Fishfin Ridge is a 9700. ft mountain ridge located in Lemhi County, Idaho, United States.

==Description==
Fishfin Ridge is part of the Bighorn Crags in the Salmon River Mountains which are a subset of the Rocky Mountains. The remote ridge is situated 30 miles west of Salmon, Idaho, in the Frank Church–River of No Return Wilderness. An approach is possible from July through October via a multi-day backpacking trip along trails. Precipitation runoff from the mountain drains to the Salmon River via Clear Creek (north slope) and Wilson Creek (south slope). Topographic relief is modest as the summit rises 1,700 ft above Clear Creek in approximately one mile. This landform's toponym has been officially adopted by the United States Board on Geographic Names, and the highest point is unofficially known as "Knuckle Peak." The first ascent of Knuckle Peak was made by Lincoln Hales and Pete Schoening in 1955. Fishfin Ridge was named in 1962 by Dr.

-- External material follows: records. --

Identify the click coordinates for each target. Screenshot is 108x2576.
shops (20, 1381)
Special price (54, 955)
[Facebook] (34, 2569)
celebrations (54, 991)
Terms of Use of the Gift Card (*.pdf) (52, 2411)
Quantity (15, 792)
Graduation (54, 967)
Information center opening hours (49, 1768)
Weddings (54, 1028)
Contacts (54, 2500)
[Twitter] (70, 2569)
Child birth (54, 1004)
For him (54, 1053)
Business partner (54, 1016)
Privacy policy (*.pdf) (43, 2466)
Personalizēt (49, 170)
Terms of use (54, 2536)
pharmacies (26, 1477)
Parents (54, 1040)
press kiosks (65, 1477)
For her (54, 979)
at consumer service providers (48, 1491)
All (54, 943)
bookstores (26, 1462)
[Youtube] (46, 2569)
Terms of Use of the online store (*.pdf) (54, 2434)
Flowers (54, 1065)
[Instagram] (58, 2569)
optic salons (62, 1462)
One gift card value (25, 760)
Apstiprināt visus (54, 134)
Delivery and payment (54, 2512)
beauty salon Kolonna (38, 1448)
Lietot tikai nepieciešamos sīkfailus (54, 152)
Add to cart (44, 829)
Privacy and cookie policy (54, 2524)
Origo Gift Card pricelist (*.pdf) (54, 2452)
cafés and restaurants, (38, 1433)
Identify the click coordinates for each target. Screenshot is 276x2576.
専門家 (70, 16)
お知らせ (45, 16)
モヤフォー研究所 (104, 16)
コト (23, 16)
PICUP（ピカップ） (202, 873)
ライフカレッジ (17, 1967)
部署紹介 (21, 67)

Paul Dilke of University of Idaho because it looks like a dorsal fin of a prehistoric fish.

==Climate==
Based on the Köppen climate classification, Fishfin Ridge is located in an alpine subarctic climate zone with long, cold, snowy winters, and cool to warm summers. Winter temperatures can drop below −10 °F with wind chill factors below −30 °F.